"André Somers" wrote in message
...
John Gilbert wrote:
Angular guages perhaps. Sweeps of 180 to 270 degrees are quite
readable, I agree. But what does the study say about altimeters with
dual needles, that rotate multiple times? How many times have you
misread the altitude or had to think hard to get it right? This has to
be the most confusing instrument to read, unless you don't really care
about knowing about that last +/- 1000 feet.
Well... hardly ever, but maybe that's because our meters are, well, in
meters :-) That means a full spin round is 1000m.
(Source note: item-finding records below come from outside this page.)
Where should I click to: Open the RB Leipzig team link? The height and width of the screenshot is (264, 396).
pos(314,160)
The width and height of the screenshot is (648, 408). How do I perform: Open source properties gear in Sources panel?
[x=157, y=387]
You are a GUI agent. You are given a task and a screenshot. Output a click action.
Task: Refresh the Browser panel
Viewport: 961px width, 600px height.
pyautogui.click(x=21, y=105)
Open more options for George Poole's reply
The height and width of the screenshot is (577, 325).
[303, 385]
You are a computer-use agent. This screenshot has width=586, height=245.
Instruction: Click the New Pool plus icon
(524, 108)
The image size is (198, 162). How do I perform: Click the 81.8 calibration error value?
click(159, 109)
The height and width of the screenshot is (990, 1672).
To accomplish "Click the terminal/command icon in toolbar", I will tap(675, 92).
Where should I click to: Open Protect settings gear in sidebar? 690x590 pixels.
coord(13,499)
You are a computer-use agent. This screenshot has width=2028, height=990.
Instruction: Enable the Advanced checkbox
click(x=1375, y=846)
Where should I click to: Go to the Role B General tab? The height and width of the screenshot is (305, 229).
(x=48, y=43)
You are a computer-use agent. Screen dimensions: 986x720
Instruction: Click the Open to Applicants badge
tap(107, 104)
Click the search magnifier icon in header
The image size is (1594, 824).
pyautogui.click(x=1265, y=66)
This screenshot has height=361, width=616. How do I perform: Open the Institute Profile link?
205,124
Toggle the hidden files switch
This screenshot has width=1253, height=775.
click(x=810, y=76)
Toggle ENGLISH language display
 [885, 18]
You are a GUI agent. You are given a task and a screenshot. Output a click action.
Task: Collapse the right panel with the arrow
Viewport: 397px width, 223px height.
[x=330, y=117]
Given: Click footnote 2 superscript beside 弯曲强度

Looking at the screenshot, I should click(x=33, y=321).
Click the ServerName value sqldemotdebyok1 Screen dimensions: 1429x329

Not something you'd
easily misjudge I think.
André
I've flown airplanes with metric instruments (And Russian placards too).
The airspeed, rate-of-climb, RPM, manifold pressure were no problem.
Numbers is numbers I guess - fly with the needles in the green arc and
everything works. But that damn metric altimeter was impossible - no way to
read trends on an instrument that insensitive. With an altimeter that reads
1000 feet (304.8 meters) per rev of the big hand, you can thermal by
watching the trend of the needle.
Responding to "YO": Some people like analog gauges and some don't.
Ergonomic studies just produce averages which may be useful to marketeers
but what's important individually is what works best for that particular
user. If the data are displayed on an electronic screen, the user can
select the display method in a setup dialog box. i.e. check box one for
round gauge analog, box two for vertical tape with a digit window etc...
Check another box for metric or imperial units. With altitude in meters,
expanding the scale of a vertical tape gives the same sensitivity as with
imperial units.
I've also flown with both vertical tapes and round gauges. At first the
tapes were confusing but once adapted to the idea of having all the "V"
speeds floating alongside the tape with the trend indicators, going back to
round mechanical gauges seemed like the stone age. I vote for computer
graphic displays of primary flight data.
Graphical displays are inevitable anyway since all those little watchmakers
who built and repaired mechanical instruments are all retired or dead now.